We have been, and currently are, working toward identifying and obtaining new sources of financing. No assurances can be given that we will be successful in obtaining additional financing in the future.  Any future financing that we may obtain may cause significant dilution to existing stockholders. Any debt financing or other financing of securities senior to common stock that we are able to obtain will likely include financial and other covenants that will restrict our flexibility. At a minimum, we expect these covenants to include restrictions on our ability to pay dividends on our common stock. Any failure to comply with these covenants would have a material adverse effect on our business, prospects, financial condition, results of operations and cash flows.   In addition, our senior secured convertible debentures issued between July and December 2010 contains covenants that include restrictions on our ability to pay dividends on our common stock.
 
If adequate funds are not available, we may be required to delay, scale back or eliminate portions of our operations and product and service development efforts or to obtain funds through arrangements with strategic partners or others that may require us to relinquish rights to certain of our technologies or potential products or other assets.

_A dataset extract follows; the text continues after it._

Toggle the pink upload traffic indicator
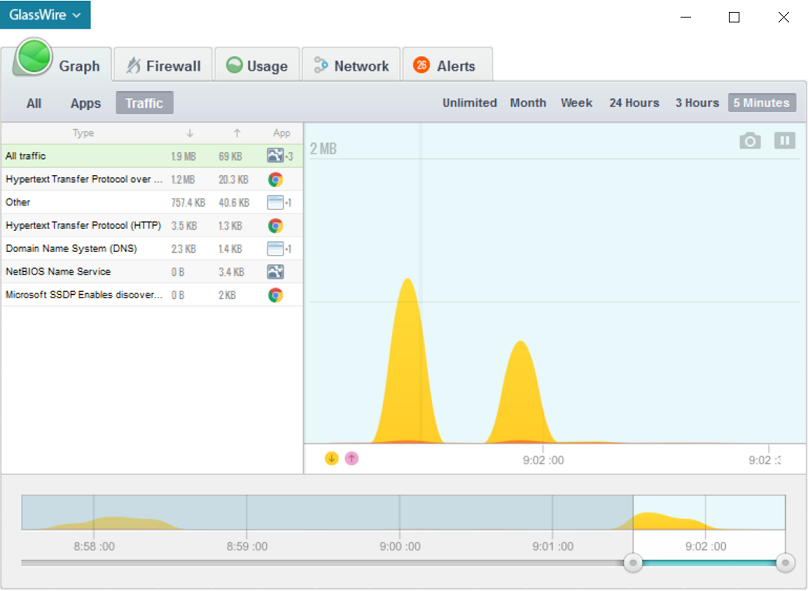Viewport: 808px width, 591px height. (351, 459)
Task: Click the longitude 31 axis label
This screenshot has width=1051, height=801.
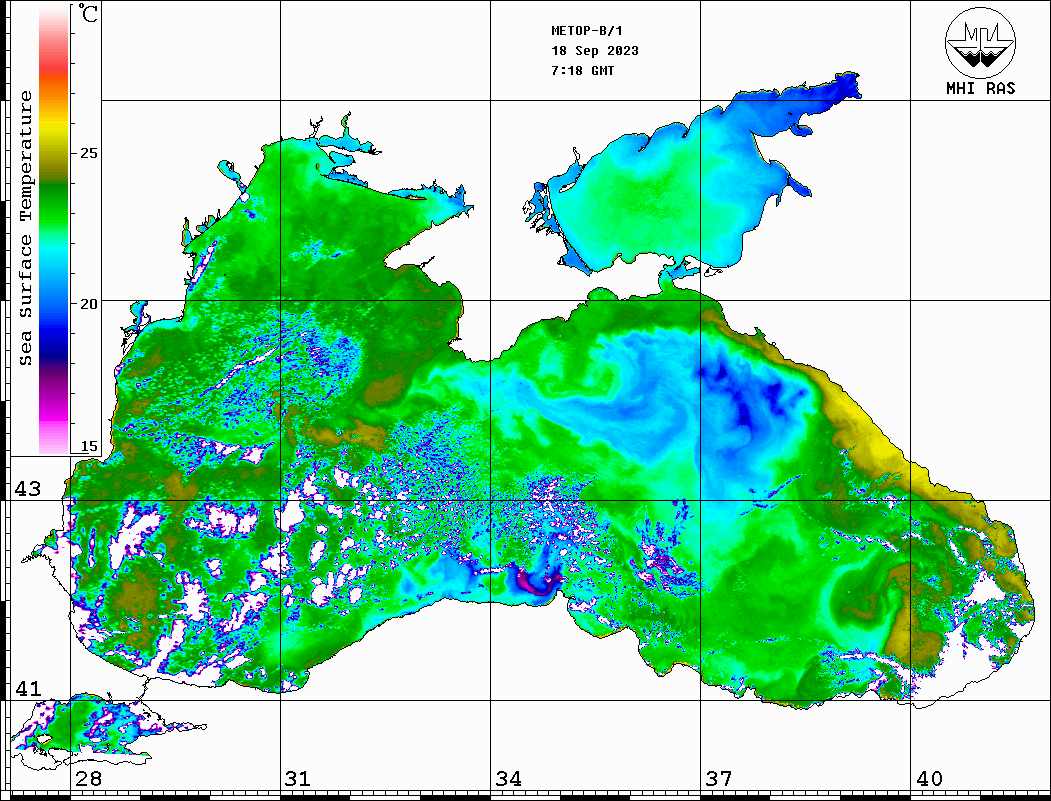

Accordingly, the inability to obtain such financing could result in a significant loss of ownership and/or control of our proprietary technology and other important assets and could also adversely affect our ability to fund our continued operations and our product and service development efforts.
 
Backlog
 
As of August 15, 2012, we had a backlog of $17,260,656.  The amount of backlog orders represents revenue that we anticipate recognizing in the future, as evidenced by purchase orders and other purchase commitments received from customers, but on which work has not yet been initiated or with respect to which work is currently in progress.  Our backlog consists primarily of a $15.9 million order from WGE, an affiliate of our Chairman of the Board, for 300 electric drive systems.  Our backlog also includes an order for an aggregate of 26 flux vector motor controllers from customers engaged in manufacturing monorail systems, electric drive systems for yard tractors, battery systems for solar integrator and telecommunication towers, four additional electric drive systems to Ashok Leyland.  We believe that the majority of our current backlog will be shipped within the next 12 months.  However, there can be no assurance that we will be successful in fulfilling such orders and commitments in a timely manner or that we will ultimately recognize as revenue the amounts reflected as backlog.
 
Effects of Inflation
 
The impact of inflation and changing prices has not been significant on the financial condition or results of operations of our company.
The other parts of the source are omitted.